ASSIGNED TASK
Make an exact copy of all the entries below, with the pictures left out.
------ GIVEN INFORMATION ------
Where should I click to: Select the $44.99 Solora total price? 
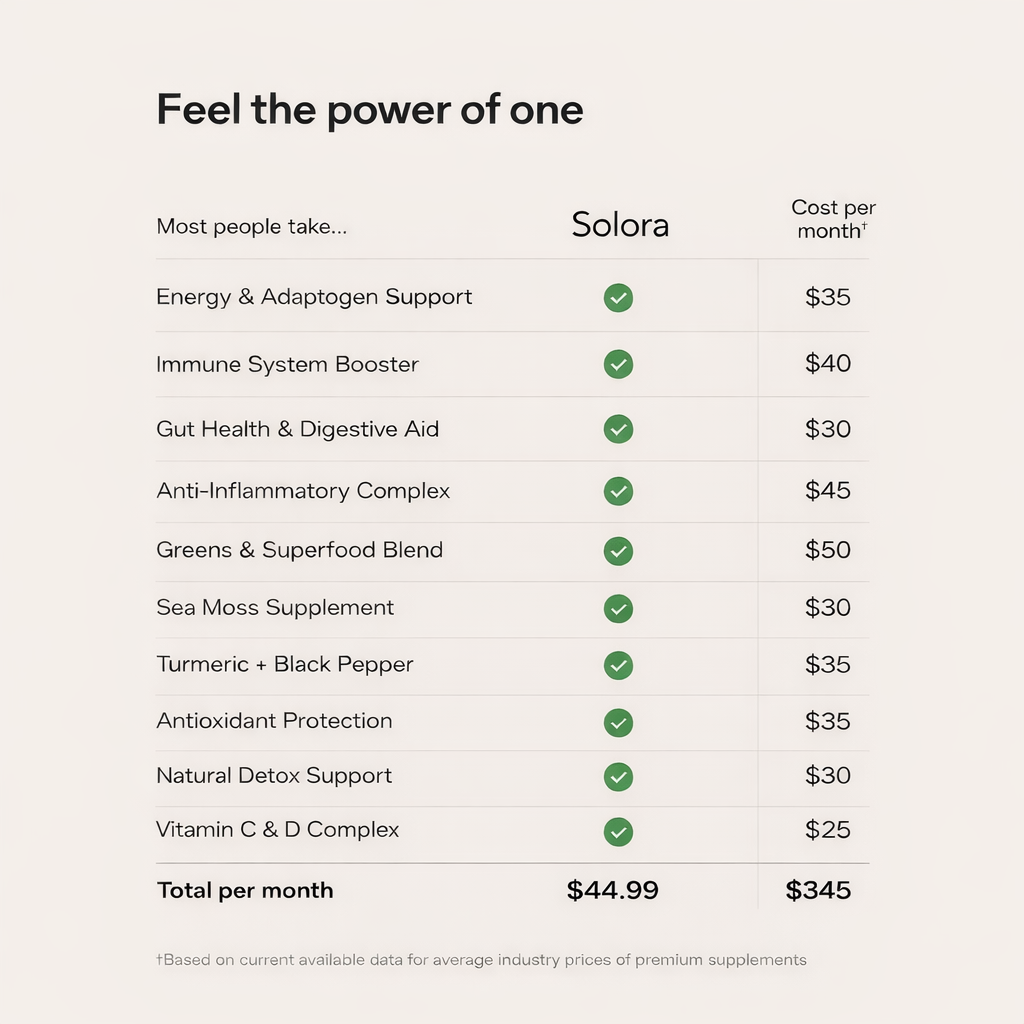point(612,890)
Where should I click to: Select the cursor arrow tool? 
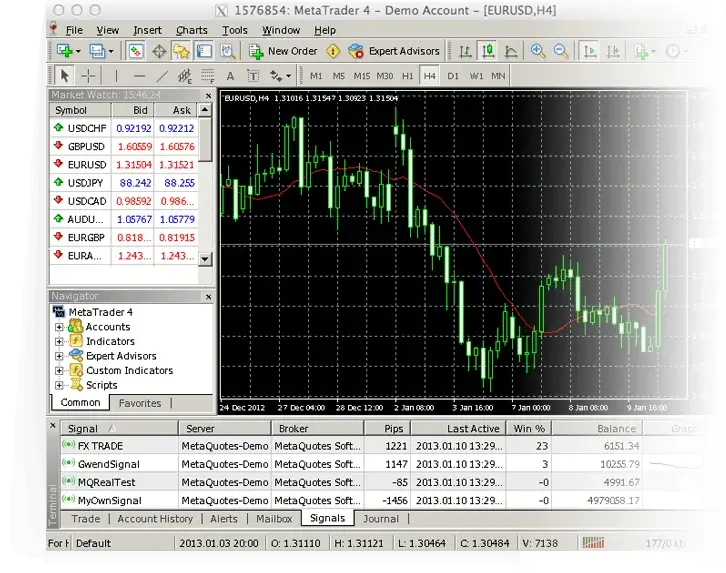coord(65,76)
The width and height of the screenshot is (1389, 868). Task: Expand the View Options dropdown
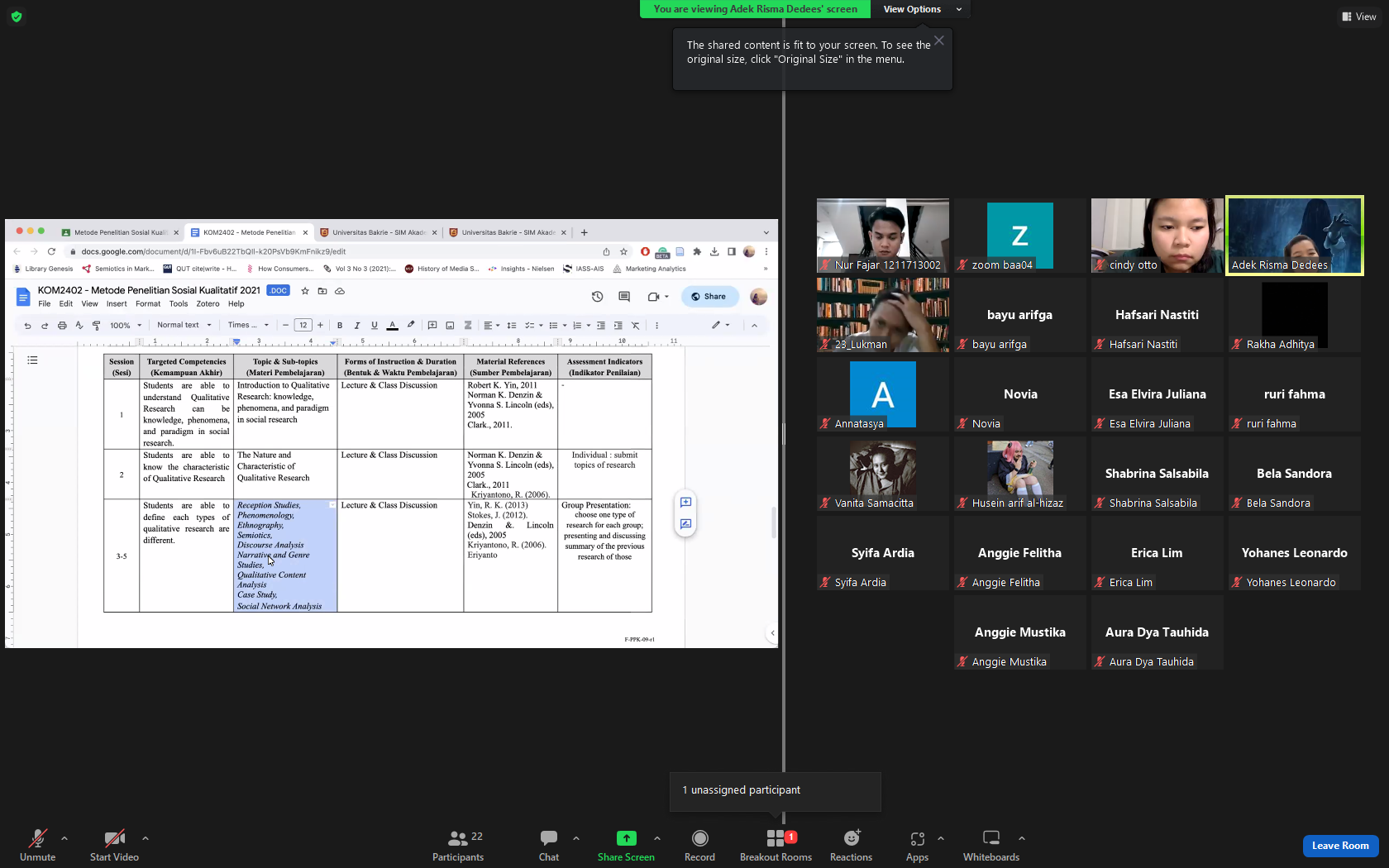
------
SOLUTION
Where should I click to: Select the $44.99 Solora total price? 
point(612,890)
Where should I click to: Select the cursor arrow tool? 
coord(65,76)
The width and height of the screenshot is (1389, 868). Task: Expand the View Options dropdown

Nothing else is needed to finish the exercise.